A top Vatican official says China’s government should not fear “distrust or hostility” from the Roman Catholic Church, writing amid speculation over whether President Xi Jinping will meet Pope Francis this week.
Senior Vatican sources have said Francis is willing to meet Xi and that intermediaries had made overtures to the Vatican, but the Chinese side had not yet formally asked for a meeting. Any encounter would be the first between a Chinese leader and a pope.
Xi’s visit, starting Thursday, is his first to Italy following a historic agreement in September between the Vatican and the Chinese government on the appointment of bishops in China.
Beijing cut diplomatic ties with the Vatican in 1951 and has remained concerned that an independent Church in China could threaten its authority.
“The Holy See (nurtures) no distrust or hostility toward any country,” Vatican Secretary of State Cardinal Pietro Parolin writes in the introduction of a new book on China to be published on Tuesday. An advance copy of Parolin’s comments in the book, “The Church in China – A Future Yet to be Written” – were made available to Reuters.
Parolin, second only to the pope in the Vatican hierarchy, said the Catholic Church’s work in China “cannot be separated from a stance of respect, esteem, and trust toward the Chinese people and their legitimate state authorities.”
This appeared to be another attempt by the Vatican to allay Beijing’s concerns.
While the historic September agreement initiated an unprecedented direct dialogue between the Vatican and China, Beijing and the Holy See have not resumed diplomatic, relations.
Parolin wrote that the previously “inextricable knots” in relations between China and the Vatican could be untied through a new, unified approach involving a mix of “theology, law, pastoral work, and even diplomacy.”
It is routine for heads of state and government visiting Italy to also meet the pope.
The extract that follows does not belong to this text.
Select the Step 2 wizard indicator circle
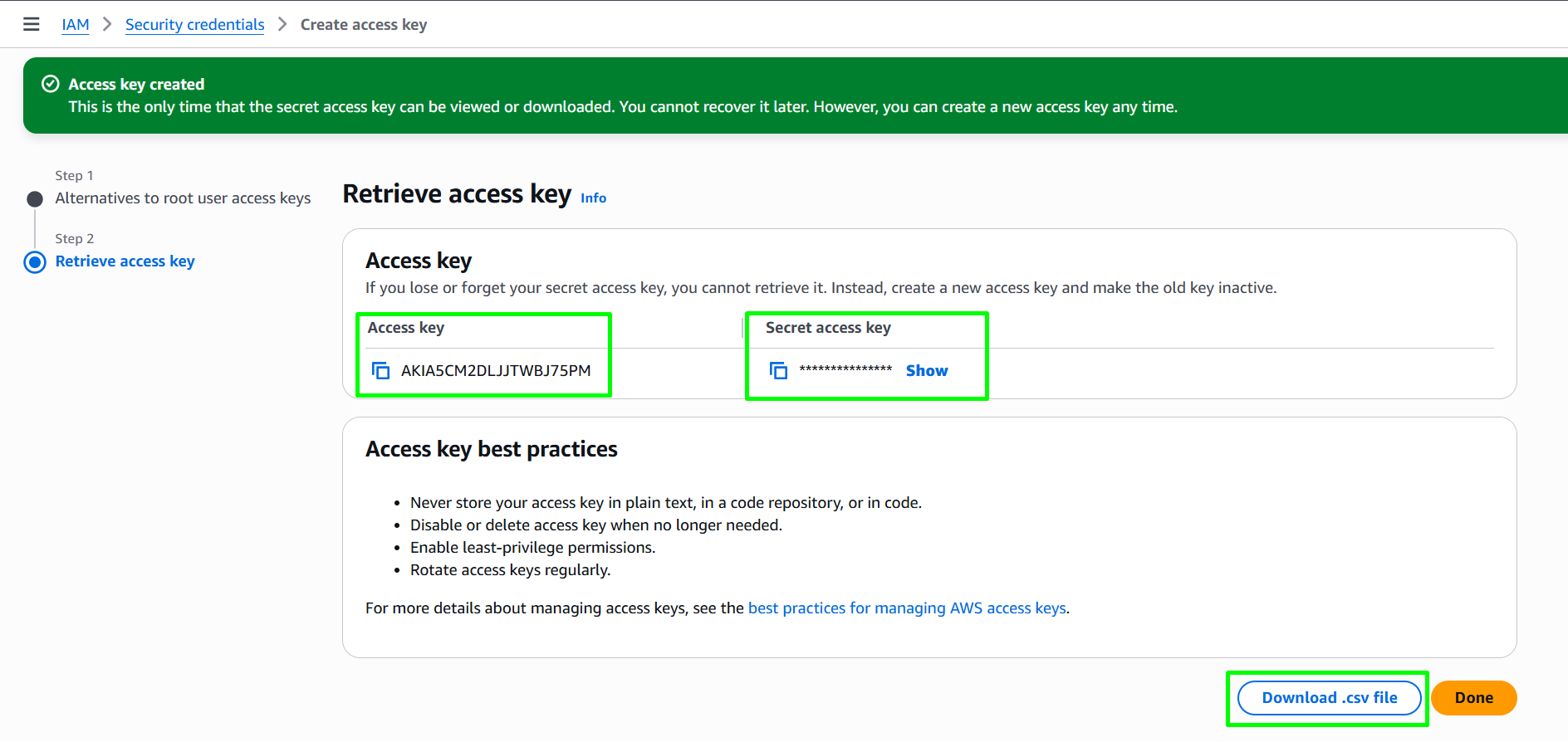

A Vatican source said it could be inserted into Xi’s schedule “at the last minute”. A Vatican spokesman said it is not on the pope’s schedule.
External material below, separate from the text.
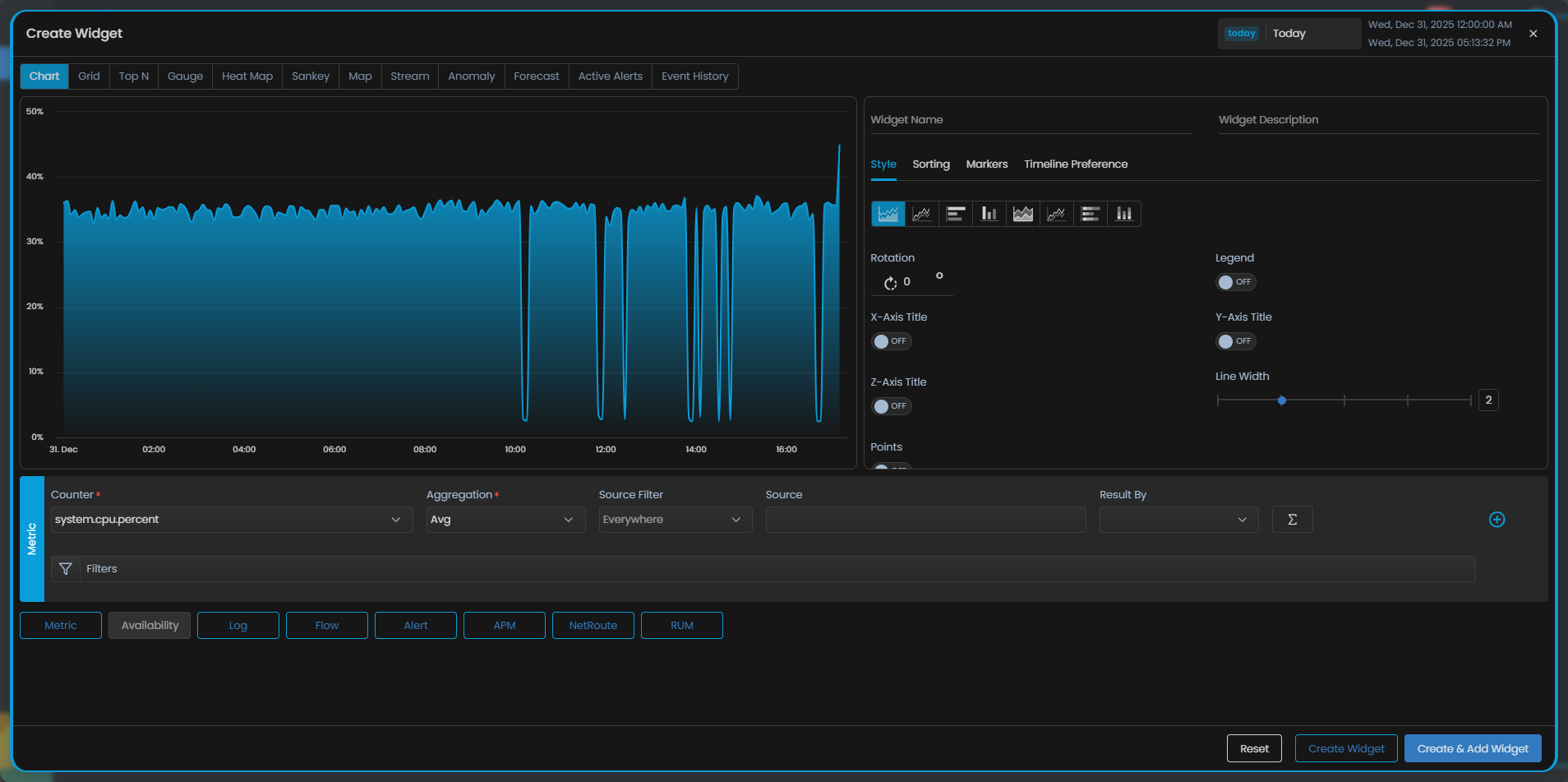The image size is (1568, 782).
Task: Choose the stacked area chart style
Action: tap(1022, 214)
The September deal, in the making for more than 10 years, gives the Vatican a long-sought say in the choice of bishops in China. Critics, particularly conservative Catholics, have labeled it a sellout to the Communist government.
China’s approximately 12 million Catholics have been split between an underground Church swearing loyalty to the Vatican and the state-supervised Catholic Patriotic Association. Now both sides recognize the pope.
Many believe the September deal is a precursor to resumption of diplomatic ties with Beijing.
That would mean severing relations with Taiwan, which Beijing regards as a renegade province. The Vatican is the self-ruled island’s last remaining diplomatic ally in Europe.